Au cours de cette première année : constituer la défense légale d’au moins cinq jeunes risquant le couloir de la mort.

Partenaires :

association Redemption et avocats indépendants

Réalisations


Nous soutenons des cas de détenus ayant commis leurs crimes avant l’âge de 18 ans. La situation physique et psychologique des détenus, incarcérés parfois très loin de leur village d’origine, est difficile: la gravité des crimes, les lenteurs judiciaires, l’inconséquence des qualifications invoquées (des crimes de droit commun instruits sous la notion d’acte terroriste, induisant l’implication de cours spéciales), l’insuffisance des moyens de défense, l’absence de contacts avec les familles, ainsi que les conditions de détention, supposent un suivi avec de nombreux déplacements et des contacts répétés avec les détenus, avec leurs familles, et parfois infructueux auprès des autorités judiciaires.

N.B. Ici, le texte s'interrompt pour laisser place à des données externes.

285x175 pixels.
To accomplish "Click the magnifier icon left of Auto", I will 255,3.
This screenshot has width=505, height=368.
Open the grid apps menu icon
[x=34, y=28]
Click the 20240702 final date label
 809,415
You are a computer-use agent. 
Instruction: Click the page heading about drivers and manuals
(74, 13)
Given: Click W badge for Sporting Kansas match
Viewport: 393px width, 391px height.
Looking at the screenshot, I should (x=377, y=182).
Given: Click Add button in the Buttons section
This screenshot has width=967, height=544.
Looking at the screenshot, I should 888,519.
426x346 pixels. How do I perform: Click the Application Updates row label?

Onze cas ont été suivis (pour meurtres, vols avec violence, ou viols parfois en bande organisée) mais à des étapes très variables de chacune des procédures judiciaires : soit dès l’interpellation, soit à l’approche du procès, mais la majorité au cours de la détention préventive (toujours très longue) avant jugement. Détectés par signalement des familles, ou d’un avocat lorsqu’il existe. Dans tous les cas, la prise en charge se décide sur le risque de qualification criminelle pouvant entraîner la condamnation à mort ou la prison à vie. Il est difficile de mesurer à coup sûr l’impact de notre intervention. Elle consiste parfois à prendre en charge la défense, parfois en appui et soutien complémentaire à la défense existante, souvent sur des questions de procédure plutôt que sur le fond. Dans un des cas, il a fallu obtenir le transfert du dossier d’une cour anti-terroriste à un tribunal des mineurs ‘ordinaire’. Dans certains cas, le suivi a été interrompu par la prise en charge par un avocat local, ou par une mesure de libération conditionnelle avec suivi social.

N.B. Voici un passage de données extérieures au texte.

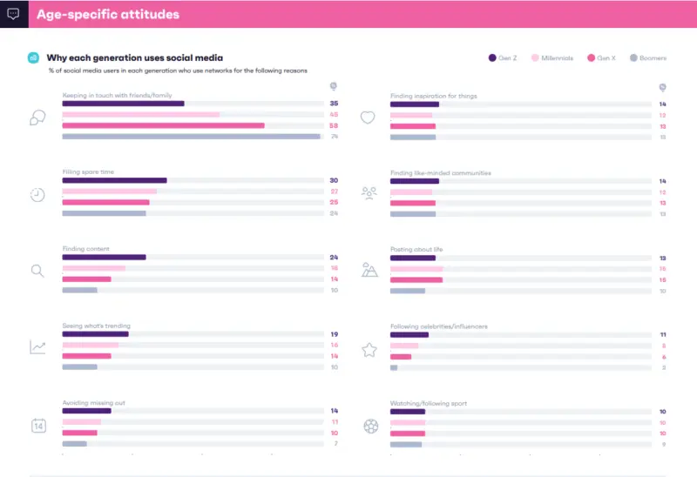
Task: Click the soccer ball icon for watching sport
Action: point(370,426)
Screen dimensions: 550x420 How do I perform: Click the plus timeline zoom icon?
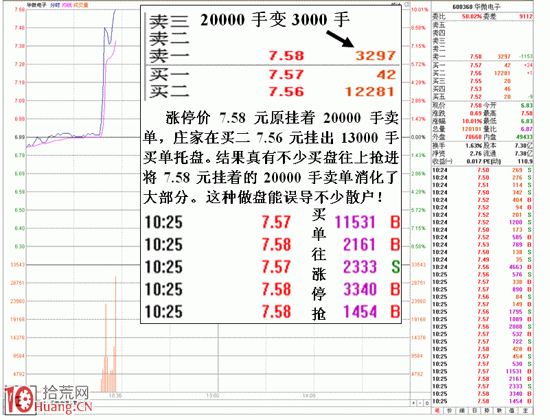click(x=413, y=403)
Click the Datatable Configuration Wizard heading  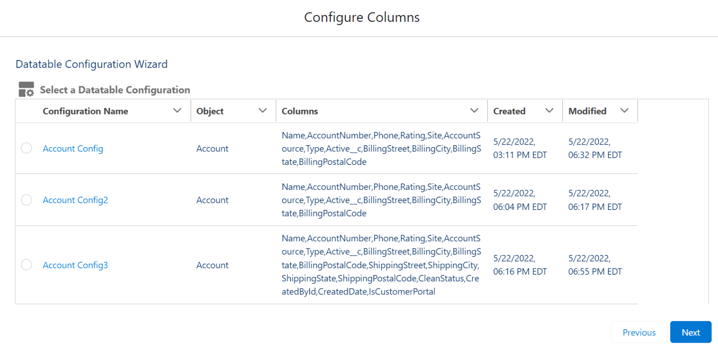[x=91, y=64]
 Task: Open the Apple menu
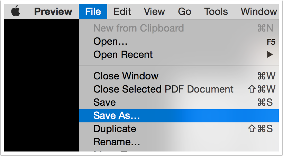pyautogui.click(x=16, y=12)
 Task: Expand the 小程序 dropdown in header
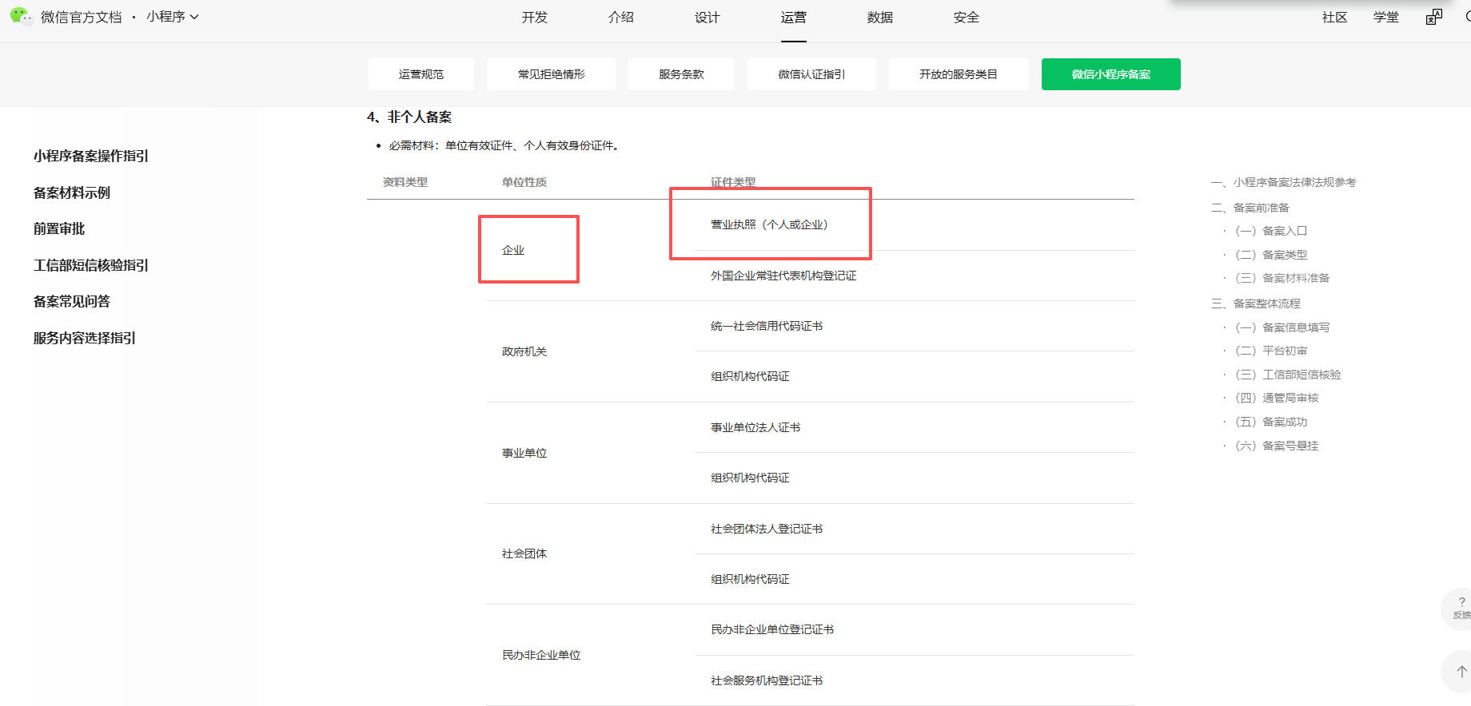[x=173, y=17]
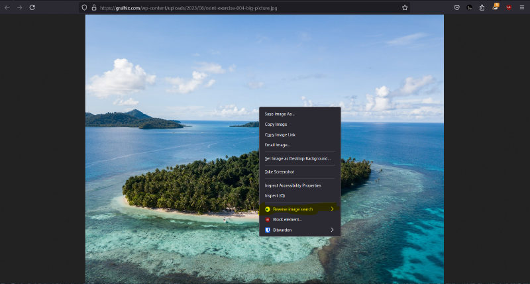Screen dimensions: 530x284
Task: Click the uBlock Origin shield icon
Action: click(x=509, y=7)
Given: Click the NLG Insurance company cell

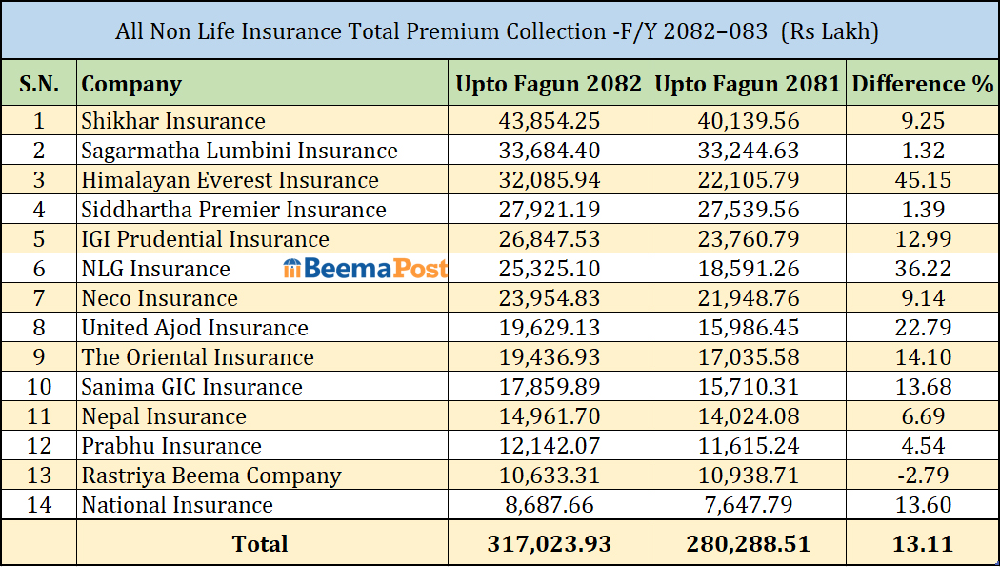Looking at the screenshot, I should (x=156, y=269).
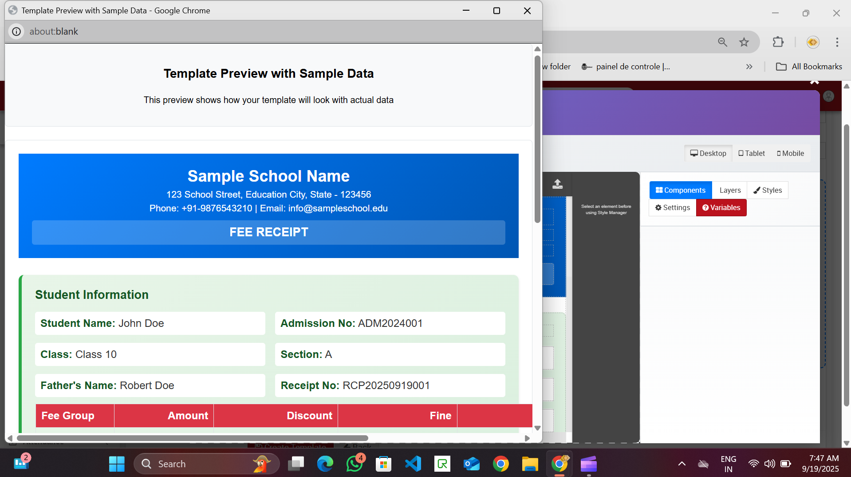
Task: Bookmark this page with the star icon
Action: tap(744, 42)
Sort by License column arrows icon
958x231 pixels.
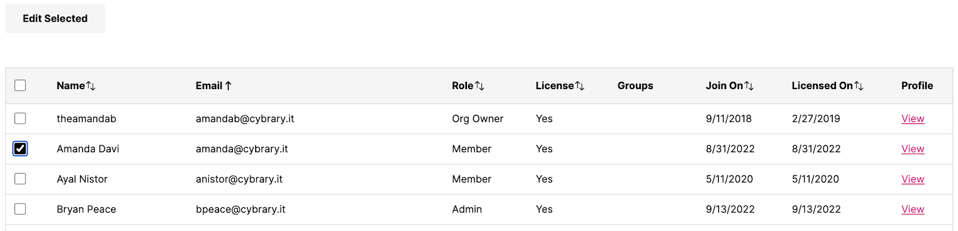580,86
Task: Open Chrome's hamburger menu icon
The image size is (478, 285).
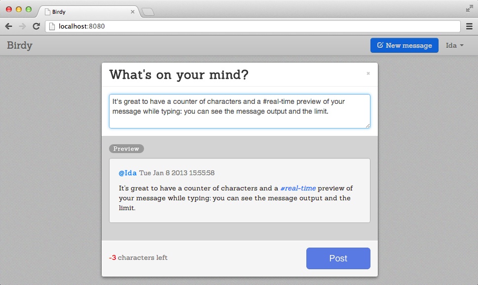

Le nombre de situations suivies est cependant limité par la modestie des ressources que Vivere peut transférer au partenaire.

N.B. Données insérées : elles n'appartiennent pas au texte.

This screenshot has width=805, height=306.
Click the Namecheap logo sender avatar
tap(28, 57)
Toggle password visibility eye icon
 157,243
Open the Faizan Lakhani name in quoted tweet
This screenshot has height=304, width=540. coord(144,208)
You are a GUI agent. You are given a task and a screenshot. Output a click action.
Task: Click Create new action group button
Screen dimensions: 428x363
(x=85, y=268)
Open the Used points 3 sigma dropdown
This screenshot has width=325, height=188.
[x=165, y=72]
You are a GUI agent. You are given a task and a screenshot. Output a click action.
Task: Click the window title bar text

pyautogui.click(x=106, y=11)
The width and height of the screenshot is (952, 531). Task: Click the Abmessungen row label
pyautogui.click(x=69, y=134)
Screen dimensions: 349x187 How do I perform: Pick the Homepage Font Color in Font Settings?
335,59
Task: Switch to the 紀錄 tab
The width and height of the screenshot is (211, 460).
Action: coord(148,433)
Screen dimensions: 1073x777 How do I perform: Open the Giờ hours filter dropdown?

Parallèlement à l’action de Rédemption Vivere collabore avec un avocat indépendant qui avait sollicité les ONG internationales sur le cas d’un condamné à mort, détenue depuis 18 ans, dont les procédures en appel ont échoué et la demande de grâce rejetée. Cet avocat a renouvelé la demande de grâce présidentielle sur base d’un document d’identité scolaire retrouvé, attestant de sa minorité au moment du crime commis. Cette demande de grâce s’accompagne d’un motif humanitaire sur la durée de sa détention, dans l’incertitude de son exécution, mais aussi parce que quelques mois après la commission de son crime, le gouvernement pakistanais avait adopté une nouvelle loi sur la justice juvénile abolissant la peine de mort pour les mineurs. Cette deuxième demande de grâce présidentielle est en suspens, dans un contexte d’actes terroristes répétés dans le pays, mais aussi préparation des élections générales de fin 2018, peu propice aux mesures de clémence vis-à-vis de l’opinion publique.